Who is the study for?
This trial is for adults with MET-driven, unresectable and locally advanced or metastatic Papillary Renal Cell Carcinoma (PRCC). Participants must have measurable lesions, good organ/bone marrow function, a life expectancy of at least 12 weeks, no prior cancer treatments in the metastatic setting or exposure to the drugs being tested. They should not have serious liver disease, brain metastases unless stable and asymptomatic, significant heart issues within the past 6 months, active infections like HIV/TB/HBV/HCV or autoimmune/inflammatory disorders.
What is being tested?
The study compares savolitinib combined with durvalumab against sunitinib alone and durvalumab alone in patients with PRCC that's driven by MET gene changes. The goal is to see which combination works better for this type of kidney cancer that can't be removed by surgery.

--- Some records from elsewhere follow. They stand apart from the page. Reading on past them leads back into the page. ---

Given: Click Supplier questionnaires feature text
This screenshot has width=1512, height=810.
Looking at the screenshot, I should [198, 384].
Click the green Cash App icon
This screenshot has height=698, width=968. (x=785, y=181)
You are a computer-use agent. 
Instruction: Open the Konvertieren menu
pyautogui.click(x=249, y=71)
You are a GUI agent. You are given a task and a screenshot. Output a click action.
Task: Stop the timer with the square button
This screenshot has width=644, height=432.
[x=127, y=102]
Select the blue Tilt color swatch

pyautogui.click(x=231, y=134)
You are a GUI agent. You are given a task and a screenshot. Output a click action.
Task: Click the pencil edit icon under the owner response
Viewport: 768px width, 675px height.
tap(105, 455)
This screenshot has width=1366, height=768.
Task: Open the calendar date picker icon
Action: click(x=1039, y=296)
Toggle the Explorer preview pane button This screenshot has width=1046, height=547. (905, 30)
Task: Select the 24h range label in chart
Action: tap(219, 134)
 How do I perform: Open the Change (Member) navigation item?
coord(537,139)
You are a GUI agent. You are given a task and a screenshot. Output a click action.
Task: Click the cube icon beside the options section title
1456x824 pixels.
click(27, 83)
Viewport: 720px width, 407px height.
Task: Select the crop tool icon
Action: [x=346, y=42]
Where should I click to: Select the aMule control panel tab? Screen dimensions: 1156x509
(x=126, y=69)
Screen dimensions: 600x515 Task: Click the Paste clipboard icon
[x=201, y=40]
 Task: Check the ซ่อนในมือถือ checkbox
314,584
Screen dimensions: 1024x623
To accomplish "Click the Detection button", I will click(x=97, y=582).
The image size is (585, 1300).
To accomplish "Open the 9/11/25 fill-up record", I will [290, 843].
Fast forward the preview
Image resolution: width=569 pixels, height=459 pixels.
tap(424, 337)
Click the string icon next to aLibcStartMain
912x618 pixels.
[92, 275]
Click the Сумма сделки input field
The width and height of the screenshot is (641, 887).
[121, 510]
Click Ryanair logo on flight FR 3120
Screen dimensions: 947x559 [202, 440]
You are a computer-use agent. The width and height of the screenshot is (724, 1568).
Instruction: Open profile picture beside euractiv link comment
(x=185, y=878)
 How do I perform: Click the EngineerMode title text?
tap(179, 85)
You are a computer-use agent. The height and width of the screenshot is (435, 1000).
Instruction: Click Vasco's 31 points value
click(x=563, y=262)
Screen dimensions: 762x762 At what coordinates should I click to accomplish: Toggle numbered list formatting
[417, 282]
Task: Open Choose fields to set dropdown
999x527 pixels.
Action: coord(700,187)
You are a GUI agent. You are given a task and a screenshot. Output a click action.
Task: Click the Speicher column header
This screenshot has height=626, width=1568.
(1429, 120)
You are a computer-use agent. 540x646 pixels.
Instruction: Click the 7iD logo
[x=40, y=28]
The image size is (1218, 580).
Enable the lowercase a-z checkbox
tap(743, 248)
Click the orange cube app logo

What are the potential side effects?
Potential side effects include immune-related reactions due to durvalumab affecting organs like lungs or intestines; high blood pressure and fatigue from sunitinib; and liver issues from savolitinib. Side effects vary per individual based on their health condition.
Eligibility Criteria
Inclusion Criteria
You may be eligible if you check “Yes” for the criteria belowSelect...
I haven't had any cancer treatment in the metastatic stage or been treated with MET inhibitors, Durvalumab, or Sunitinib.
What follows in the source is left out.